No. In fact many people safely fall asleep in the tank as a result of being so relaxed. Even those who say they never sleep on their backs in bed, do so very easily in the tank. People may think it is unsafe due to the fear of rolling over. But because of the solutions density, it is very difficult to turn over. If this were ever to happen the salinity of the water would irritate the eyes and nose- immediately waking the floater.

e. Can two people float in the tank at the same time?

We don’t recommend it. Floating is intended to be a private, individual experience.

f. What is used to keep it clean?

It’s important to know that the isolation tank is already a sterile environment due to the high concentration of Epsom salt. Just as no microorganisms can live in the Dead Sea the same goes for the level of salinity in that of an isolation tank. However, float spas normally use a surface skimmer, cartridge filter, ozone filtration system, and/or disinfection process (such as ultraviolet sterilizations and hydrogen peroxide) to keep the tank microbe and sediment free. Being that health codes vary around the world, some float centers need to use small amounts of swimming pool chemicals, like chlorine and bromine, to be health code compliant. The filters are turned off during the session to keep the space as quiet as possible. Note that the floater is asked to shower and rinse thoroughly before and after the session as well.

g. What if you have claustrophobia or a fear of being alone in the dark?

The thought of being in a dark, confined space can be frightening to some. However, most recent chamber models are big enough to stand and walk around in. Remember, you are in complete control of your surroundings. In some tanks, the light switch is arms length away. Also, there is no lock on the chamber door. If you are one who has a fear of the dark, try exposing yourself to the dark environment in small increments. If need be, you can exit the chamber at anytime.

h. Is the tank air tight?

No. Air enters through a circulation vent which keeps oxygen circulating. Some updated models have a pure oxygen feed to the chamber.
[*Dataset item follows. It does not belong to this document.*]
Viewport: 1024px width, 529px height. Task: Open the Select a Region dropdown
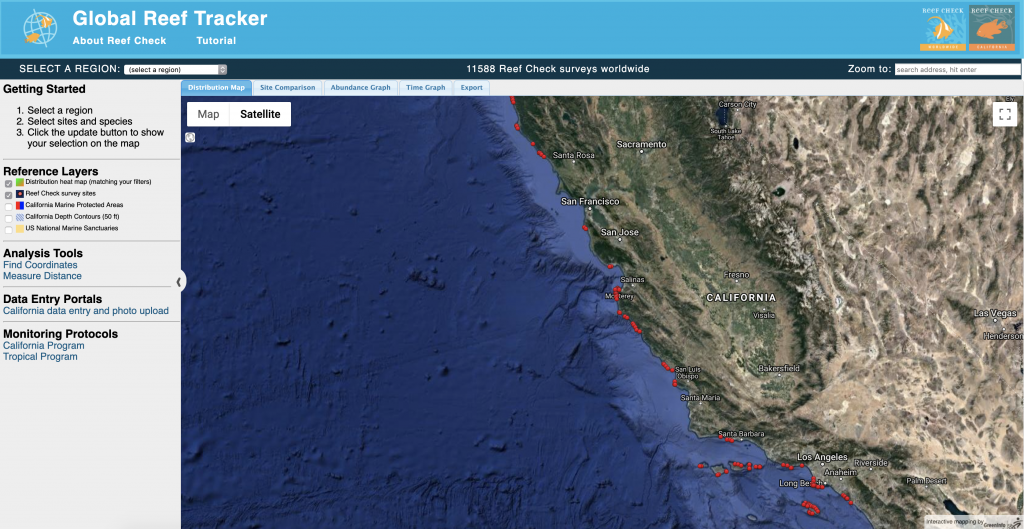176,69
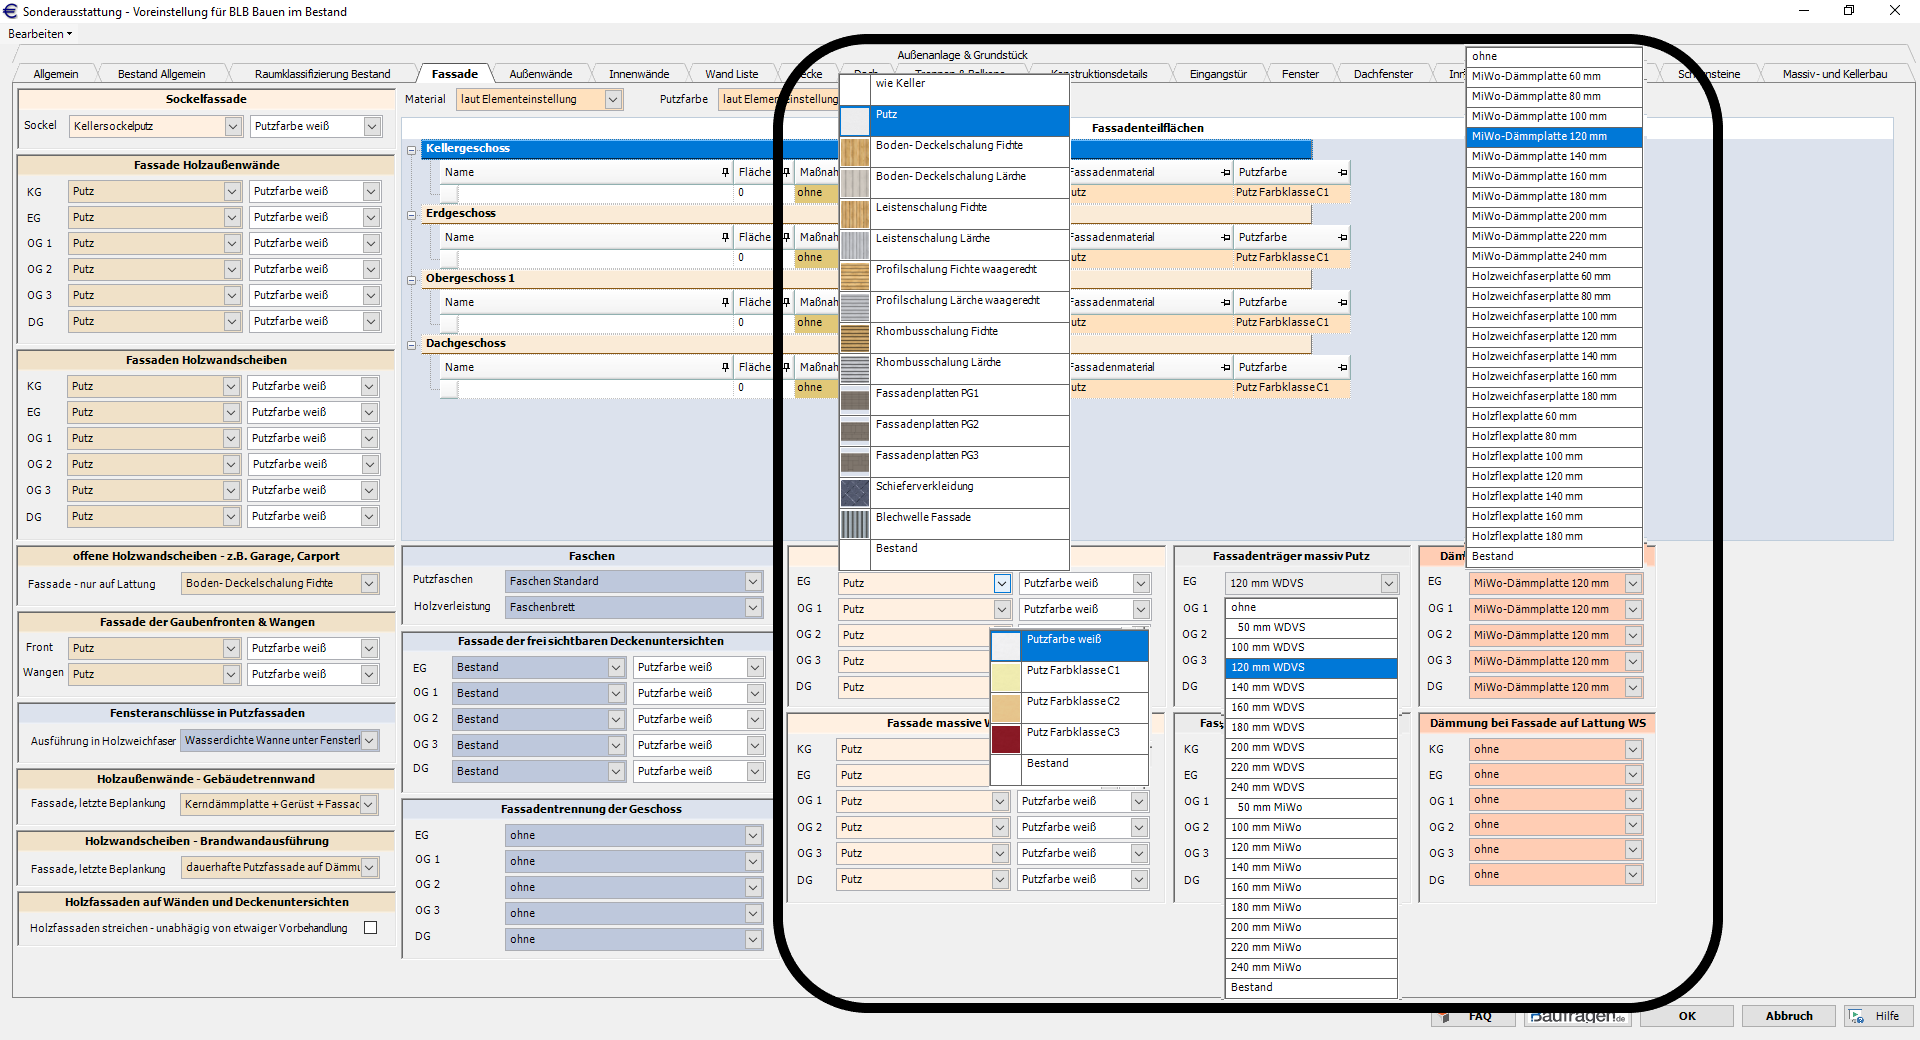
Task: Expand the Putzfaschen Faschen Standard dropdown
Action: [x=752, y=582]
i. Will I have Epsom salt water stuck in my ears?

No. It is recommended to wear ear plugs just in case. Most float spas provide ear plugs to enhance the floating experience.

j. Is the salt dangerous to your eyes?

No, but it can be a little uncomfortable. So keep your hair pushed back and keep your hands away from your eyes to avoid it.


[1] Wikipedia contributors, “Isolation Tank” Wikipedia, The Free Encyclopedia, (accessed November 29, 2011).